Having heard about a Columbia Records recording session, George felt strongly that Cajun music should be available on phonograph records. According to Joe, when they arrived in New Orleans, a Columbia representative initially dismissed the idea of recording an accordion-and-guitar duo. But George was undeterred, pulling out a blank check and offering to prepay for 500 copies of the record. As Joe later recounted, here’s how the conversation went:
George Burr: “They’re popular where I’m from in Rayne. Them people’s crazy about this music and they want the record.”
Columbia Records representative: “We don’t know if it’s going to sell.” Then they asked him, “How much would you buy?”

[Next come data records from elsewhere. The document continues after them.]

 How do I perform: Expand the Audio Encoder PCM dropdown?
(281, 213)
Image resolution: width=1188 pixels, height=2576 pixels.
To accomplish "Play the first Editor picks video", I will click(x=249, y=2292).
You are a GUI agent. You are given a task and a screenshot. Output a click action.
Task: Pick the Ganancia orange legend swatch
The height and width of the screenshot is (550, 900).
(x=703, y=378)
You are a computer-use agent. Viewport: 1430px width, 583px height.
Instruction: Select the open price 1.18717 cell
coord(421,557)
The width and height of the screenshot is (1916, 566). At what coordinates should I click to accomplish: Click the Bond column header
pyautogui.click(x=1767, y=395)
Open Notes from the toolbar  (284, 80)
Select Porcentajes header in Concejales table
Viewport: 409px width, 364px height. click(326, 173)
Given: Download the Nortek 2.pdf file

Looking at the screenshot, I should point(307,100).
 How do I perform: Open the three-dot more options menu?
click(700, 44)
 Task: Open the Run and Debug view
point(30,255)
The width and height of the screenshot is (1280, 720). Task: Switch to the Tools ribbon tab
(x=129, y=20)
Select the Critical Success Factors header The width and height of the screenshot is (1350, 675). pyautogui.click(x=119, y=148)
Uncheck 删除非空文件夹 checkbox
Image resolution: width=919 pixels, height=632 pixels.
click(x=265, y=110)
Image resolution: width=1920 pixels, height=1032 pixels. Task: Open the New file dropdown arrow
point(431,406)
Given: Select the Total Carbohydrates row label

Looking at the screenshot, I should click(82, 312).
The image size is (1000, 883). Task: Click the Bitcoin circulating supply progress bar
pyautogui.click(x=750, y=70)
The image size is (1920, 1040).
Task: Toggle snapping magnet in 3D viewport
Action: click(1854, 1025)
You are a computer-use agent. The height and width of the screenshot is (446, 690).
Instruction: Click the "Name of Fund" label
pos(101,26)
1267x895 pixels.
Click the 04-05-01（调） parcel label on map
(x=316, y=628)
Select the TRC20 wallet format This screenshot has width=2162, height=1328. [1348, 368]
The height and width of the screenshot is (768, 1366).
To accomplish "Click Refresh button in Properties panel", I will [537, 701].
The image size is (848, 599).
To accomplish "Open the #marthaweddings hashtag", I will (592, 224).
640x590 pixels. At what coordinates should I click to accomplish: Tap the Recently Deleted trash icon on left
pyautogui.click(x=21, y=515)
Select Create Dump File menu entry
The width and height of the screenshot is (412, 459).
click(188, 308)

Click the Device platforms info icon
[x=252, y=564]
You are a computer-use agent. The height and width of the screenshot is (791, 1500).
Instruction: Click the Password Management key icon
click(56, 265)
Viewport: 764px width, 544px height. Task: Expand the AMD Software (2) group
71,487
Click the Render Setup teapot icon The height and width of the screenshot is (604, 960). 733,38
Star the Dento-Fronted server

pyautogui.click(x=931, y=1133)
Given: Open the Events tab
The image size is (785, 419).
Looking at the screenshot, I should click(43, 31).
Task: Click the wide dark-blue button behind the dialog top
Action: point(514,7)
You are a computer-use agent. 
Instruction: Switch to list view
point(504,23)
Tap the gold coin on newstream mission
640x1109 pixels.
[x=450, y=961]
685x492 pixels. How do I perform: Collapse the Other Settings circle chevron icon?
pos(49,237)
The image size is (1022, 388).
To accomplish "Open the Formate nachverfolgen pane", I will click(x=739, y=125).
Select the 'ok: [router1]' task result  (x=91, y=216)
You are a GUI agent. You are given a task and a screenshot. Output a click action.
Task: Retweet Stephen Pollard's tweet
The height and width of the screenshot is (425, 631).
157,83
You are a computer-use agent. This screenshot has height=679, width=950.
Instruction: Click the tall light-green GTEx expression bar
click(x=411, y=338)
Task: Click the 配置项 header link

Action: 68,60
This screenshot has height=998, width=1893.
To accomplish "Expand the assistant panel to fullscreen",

George: “I want 500 the first shot.”
Columbia representative: “Aw, 500. When you going to get through selling that?”
George: “That’s my worries. It’s not yours. Run it through. I want 500.” He pulled out a blank check and he said, “Furthermore, make you a check for 500 records. I’m going to show y’all I want them.”
They started looking at each other. They said to Joe, “You go ahead and play a tune just for us to hear.”
Joe recalled opening his accordion inside the building, which he remembered being large but the space they were in being closed off, which amplified the sound. “That thing was sounding like it wanted to take the roof off. When I played that number they started talking to each other.” Joe said the Columbia Records staff remarked how it was more music out of two instruments than they have ever heard. They then told Joe and Cléoma, “Let’s try one.”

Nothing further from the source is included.